ROMA (WSI) – Questa settimana si decide sui pagamenti della pubblica amministrazione, col varo del primo decreto che sblocca 40 miliardi di pagamenti arretrati. Ma all’esame del governo c’è anche il nodo dell’aumento Iva di luglio e, altra urgenza, l’introduzione della Tares.
Prepariamoci al peggio. Quale che sia la scelta (rinvio o non rinvio) dovremo tirare fuori «altri» due miliardi per l’immondizia.
La sostanza è questa. Il consiglio dei ministri di mercoledì scorso, dove il provvedimento è arrivato «fuori sacco» non se l’è sentita di rinviare di nuovo la Tares con l’idea che potesse essere il nuovo governo ad occuparsene. Ora che i tempi si allungano la questione torna di bruciante attualità e ci si aspetta che il prossimo cdm se ne occupi.
La Tares – per chi si fosse perso questa nuova sigla – è la nuova tassa in cui confluiranno tutti i tributi relativi allo smaltimento dei rifiuti, una nuova versione di quella che in alcuni comuni si chiamava Tarsu e in altri Tia (nella duplice edizione Tia 1 e Tia 2): da una parte era tassa, altrove tariffa.

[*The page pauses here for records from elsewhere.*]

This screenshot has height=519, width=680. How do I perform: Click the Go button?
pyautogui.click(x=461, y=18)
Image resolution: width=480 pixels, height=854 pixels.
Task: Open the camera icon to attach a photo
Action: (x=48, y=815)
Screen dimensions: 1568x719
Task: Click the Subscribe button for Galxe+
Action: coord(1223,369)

Un pastrocchio. Il decreto dell’ottobre 2011 sul federalismo fiscale ha pensato bene di omologare questo prelievo, ribattezzandolo Tares ma, dato che c’era, ha anche fornito le modalità di calcolo – metri quadri, quantità di rifiuti, tipo di rifiuto e relative modalità di smaltimento – e, per quel che ci riguarda, questo sapiente maquillage si è risolto in un aumento che si aggira sul 30%.
La Tares dovrebbe entrare in vigore il prossimo primo luglio ma un coro di soggetti sociali ha invocato la clemenza di un rinvio. Il governo dimissionario, però, non se l’è sentita – almeno questo si dice – di prendere una decisone su un eventuale posticipo, essendo, per l’appunto, in carica solo per la normale amministrazione.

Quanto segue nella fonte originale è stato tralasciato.